Feature importance and interpretation of the models
Figure 4 shows the feature importance for each of the top-performing four ML algorithms in Model 2. Using Case 1 as an example, we interpreted the predictions of the four algorithms and provided the probability of sepsis occurrence (Fig. 5). Generally, a probability of less than 20% indicates a low risk; 20%-50% suggests that observation might be appropriate; above 50% requires attention; and over 80% is highly suggestive of sepsis. The probabilities of sepsis predicted by the four algorithms were: Gradient Boosting (47%), Random Forest (50%), Extra Tree (46%), and SVM (64%). The explanations provided by the SHAP method were more comprehensible (Fig. 5).
Fig. 4.
Feature Importance of Four Algorithms in Model 2.
Fig. 5.
Interpretation of Four Algorithms in Model 2. SHAP SHapley Additive exPlanations, LIME Local Interpretable Model-agnostic Explanations. In the SHAP method, f (X) represented the final prediction result, which equaled the baseline value E [f (X)] plus the sum of all variable SHAP values. The SHAP values quantified the quantity and direction of each variable’s influence on predicting the outcome. Blue and red respectively represented decreases or increases in risk, with longer arrows indicating greater effects. The baseline value E [f (X)] was equivalent to the average risk in the dataset. The LIME method provided the overall prediction probability of the model and the prediction weight for each variable. Orange indicated an increase in risk, while blue indicated a decrease in risk.
Discussion
Our study found that modeling with more comprehensive triage information, rather than relying solely on vital signs, can more effectively predict sepsis at triage. The best-performing machine learning algorithm was Gradient Boosting, achieving an AUC of 0.83. The SHAP method enhanced the model’s transparency through improved interpretability.
The 2016 sepsis guidelines recommend screening for infections or suspected infections2. However, defining these terms is challenging, as early sepsis symptoms may not align with infection indicators.

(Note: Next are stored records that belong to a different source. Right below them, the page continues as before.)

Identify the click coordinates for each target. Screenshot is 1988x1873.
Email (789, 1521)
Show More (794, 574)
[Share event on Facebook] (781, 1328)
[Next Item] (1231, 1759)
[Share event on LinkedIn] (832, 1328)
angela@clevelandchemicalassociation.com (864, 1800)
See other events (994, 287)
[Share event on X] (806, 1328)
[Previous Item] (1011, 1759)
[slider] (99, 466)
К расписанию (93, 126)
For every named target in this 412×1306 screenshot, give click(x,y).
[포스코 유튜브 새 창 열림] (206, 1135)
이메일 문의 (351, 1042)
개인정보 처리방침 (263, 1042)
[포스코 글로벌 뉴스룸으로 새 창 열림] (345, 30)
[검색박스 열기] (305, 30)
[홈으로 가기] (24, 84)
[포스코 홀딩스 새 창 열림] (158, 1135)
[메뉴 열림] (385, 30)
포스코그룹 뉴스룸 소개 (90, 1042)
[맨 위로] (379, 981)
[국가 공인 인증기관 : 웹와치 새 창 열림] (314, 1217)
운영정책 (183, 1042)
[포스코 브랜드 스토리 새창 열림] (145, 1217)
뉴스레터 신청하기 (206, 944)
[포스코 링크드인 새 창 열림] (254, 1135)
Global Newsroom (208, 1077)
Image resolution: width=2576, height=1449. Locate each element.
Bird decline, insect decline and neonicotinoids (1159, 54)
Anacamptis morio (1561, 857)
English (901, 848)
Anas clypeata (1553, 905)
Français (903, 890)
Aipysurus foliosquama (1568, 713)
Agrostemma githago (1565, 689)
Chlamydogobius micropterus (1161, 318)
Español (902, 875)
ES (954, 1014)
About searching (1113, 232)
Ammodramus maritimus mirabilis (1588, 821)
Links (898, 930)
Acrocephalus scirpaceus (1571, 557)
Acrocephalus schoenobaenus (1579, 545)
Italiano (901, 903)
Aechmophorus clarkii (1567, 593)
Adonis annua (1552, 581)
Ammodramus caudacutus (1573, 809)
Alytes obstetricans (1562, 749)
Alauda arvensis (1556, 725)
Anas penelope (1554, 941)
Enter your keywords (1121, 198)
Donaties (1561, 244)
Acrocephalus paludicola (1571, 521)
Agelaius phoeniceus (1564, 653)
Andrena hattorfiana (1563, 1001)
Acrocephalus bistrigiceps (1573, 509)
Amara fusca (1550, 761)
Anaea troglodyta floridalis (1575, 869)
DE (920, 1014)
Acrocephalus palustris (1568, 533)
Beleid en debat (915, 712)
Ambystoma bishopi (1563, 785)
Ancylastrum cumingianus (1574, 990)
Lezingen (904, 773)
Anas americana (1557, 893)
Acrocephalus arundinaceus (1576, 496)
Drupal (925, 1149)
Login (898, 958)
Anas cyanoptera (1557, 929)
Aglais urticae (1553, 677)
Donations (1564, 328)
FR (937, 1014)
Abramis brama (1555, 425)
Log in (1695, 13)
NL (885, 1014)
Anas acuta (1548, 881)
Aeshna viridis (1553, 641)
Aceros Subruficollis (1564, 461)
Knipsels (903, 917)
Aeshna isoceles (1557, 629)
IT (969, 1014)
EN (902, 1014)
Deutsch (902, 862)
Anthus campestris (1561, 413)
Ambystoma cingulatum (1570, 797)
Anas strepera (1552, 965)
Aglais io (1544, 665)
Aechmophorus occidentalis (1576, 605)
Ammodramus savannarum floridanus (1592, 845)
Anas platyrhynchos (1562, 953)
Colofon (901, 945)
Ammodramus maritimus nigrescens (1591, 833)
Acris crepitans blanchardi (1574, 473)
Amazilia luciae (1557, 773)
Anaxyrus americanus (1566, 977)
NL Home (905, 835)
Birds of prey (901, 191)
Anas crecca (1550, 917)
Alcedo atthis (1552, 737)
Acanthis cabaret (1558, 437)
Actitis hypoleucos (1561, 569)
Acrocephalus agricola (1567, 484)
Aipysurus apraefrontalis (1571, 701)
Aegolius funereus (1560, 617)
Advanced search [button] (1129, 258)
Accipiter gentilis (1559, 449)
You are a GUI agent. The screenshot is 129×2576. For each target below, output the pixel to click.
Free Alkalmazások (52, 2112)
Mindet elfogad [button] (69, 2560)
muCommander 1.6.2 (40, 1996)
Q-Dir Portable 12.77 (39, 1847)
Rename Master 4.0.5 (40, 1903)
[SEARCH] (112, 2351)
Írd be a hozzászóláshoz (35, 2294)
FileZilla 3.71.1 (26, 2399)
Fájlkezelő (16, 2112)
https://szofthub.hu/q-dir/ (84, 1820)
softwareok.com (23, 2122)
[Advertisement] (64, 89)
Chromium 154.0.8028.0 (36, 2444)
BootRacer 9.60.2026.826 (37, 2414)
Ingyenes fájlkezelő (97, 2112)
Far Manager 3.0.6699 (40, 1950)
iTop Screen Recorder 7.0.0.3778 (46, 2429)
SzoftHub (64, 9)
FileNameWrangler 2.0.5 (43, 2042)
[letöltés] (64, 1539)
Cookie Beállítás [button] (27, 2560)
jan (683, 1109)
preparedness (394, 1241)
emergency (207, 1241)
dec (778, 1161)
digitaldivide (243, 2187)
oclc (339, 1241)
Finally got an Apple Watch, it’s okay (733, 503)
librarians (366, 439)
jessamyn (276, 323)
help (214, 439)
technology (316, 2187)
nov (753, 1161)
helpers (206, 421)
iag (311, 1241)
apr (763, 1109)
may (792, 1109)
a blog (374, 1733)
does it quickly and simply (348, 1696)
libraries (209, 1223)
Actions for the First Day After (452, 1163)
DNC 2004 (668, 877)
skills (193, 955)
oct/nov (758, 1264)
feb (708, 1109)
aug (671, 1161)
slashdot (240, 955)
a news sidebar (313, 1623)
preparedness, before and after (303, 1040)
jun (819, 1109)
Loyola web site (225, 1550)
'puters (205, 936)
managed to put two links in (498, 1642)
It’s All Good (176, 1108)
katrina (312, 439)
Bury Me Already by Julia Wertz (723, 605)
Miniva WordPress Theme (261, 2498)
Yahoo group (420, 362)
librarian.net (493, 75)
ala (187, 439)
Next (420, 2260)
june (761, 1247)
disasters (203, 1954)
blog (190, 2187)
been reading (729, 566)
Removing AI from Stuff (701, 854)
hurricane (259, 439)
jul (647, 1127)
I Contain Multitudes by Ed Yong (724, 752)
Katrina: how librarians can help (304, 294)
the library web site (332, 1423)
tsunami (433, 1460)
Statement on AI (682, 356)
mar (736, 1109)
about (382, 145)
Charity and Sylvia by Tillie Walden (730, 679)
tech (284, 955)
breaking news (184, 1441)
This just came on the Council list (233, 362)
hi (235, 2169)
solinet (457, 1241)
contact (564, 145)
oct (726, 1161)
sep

Our study found no international consensus, with definitions often based on physician experience. We identified suspected infections by symptoms like fever, cough, or visible abscesses. As shown in Table S1, 10% of patients with suspected symptoms and 5.3% without were septic. This suggests that screening based solely on suspected infections may miss cases. Early sepsis signs are often non-specific1,6–8,30, with many cases lacking fever, especially in older or immunocompromised individuals. Approximately one-third of sepsis cases lack fever, presenting instead with symptoms like hypothermia or altered mental status32, and about 20% of septic shock patients show no early infection signs30. Additionally, 20%-40% of suspected infections are non-infectious33,34. Therefore, sepsis screening should encompass all patients, not just those with suspected infections.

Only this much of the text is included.